| DATA UNDER STUDY |
▬▬▬▬▬▬▬▬▬▬

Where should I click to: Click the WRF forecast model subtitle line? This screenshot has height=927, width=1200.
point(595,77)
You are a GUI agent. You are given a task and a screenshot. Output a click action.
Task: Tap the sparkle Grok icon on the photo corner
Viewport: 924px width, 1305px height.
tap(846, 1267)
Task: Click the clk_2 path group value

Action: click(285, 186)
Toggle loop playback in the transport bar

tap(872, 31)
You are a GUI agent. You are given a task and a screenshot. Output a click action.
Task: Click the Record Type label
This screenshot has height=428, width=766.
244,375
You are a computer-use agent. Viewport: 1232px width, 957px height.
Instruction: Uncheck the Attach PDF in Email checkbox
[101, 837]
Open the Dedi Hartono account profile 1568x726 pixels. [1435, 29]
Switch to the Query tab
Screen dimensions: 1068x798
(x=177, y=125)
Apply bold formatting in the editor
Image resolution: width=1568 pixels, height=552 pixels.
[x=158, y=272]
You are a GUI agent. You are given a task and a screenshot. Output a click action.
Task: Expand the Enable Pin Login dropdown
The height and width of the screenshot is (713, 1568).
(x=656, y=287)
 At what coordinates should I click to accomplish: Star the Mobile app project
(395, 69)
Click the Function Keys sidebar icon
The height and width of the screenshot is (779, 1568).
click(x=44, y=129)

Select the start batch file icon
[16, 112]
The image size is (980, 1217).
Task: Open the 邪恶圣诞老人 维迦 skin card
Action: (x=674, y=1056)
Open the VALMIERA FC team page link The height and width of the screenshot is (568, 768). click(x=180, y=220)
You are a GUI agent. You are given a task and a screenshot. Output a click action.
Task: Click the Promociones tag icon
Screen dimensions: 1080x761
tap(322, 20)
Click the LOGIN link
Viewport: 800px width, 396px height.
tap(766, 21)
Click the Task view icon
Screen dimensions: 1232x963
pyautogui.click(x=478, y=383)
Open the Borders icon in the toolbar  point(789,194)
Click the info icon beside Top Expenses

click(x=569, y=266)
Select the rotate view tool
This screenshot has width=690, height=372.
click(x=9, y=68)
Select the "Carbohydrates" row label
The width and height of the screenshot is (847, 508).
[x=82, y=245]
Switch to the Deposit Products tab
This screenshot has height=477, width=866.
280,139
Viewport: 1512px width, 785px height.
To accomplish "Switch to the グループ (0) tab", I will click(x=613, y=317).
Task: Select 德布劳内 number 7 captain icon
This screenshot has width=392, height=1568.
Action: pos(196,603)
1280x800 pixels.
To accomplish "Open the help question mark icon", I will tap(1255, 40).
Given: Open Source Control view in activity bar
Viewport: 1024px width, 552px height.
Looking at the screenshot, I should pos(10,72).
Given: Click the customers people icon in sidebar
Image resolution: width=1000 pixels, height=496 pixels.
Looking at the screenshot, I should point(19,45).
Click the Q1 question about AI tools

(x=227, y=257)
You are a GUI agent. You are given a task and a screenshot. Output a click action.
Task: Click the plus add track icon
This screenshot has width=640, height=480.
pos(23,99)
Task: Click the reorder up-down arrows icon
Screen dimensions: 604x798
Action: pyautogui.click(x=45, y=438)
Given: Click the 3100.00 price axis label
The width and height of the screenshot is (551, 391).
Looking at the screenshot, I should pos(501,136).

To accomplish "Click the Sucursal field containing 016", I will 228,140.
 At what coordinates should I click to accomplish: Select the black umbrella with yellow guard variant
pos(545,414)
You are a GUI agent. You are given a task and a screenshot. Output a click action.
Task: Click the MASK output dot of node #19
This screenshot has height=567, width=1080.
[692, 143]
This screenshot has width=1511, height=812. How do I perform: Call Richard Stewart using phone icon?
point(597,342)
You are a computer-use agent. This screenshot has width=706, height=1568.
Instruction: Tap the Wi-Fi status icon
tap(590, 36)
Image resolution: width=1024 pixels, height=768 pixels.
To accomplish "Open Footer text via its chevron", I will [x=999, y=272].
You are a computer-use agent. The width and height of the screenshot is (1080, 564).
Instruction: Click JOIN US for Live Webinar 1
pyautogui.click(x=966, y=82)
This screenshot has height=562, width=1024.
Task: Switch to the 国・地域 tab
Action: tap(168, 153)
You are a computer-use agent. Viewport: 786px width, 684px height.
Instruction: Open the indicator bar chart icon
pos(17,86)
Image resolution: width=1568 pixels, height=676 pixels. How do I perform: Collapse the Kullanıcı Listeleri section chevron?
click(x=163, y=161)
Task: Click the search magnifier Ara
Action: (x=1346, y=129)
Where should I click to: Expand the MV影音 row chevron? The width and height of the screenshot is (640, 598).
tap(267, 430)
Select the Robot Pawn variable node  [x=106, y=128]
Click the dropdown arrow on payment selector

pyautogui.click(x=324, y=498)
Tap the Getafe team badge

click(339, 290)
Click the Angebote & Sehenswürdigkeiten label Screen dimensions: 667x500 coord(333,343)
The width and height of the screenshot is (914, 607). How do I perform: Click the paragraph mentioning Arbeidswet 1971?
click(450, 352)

▬▬▬▬▬▬▬▬▬▬

Every line in the data above that contains the word "will" should be copied.

| WRITTEN RESPONSE |
To accomplish "Switch to the グループ (0) tab", I will click(x=613, y=317).
To accomplish "Open the help question mark icon", I will tap(1255, 40).
To accomplish "Click the Sucursal field containing 016", I will 228,140.
To accomplish "Open Footer text via its chevron", I will [x=999, y=272].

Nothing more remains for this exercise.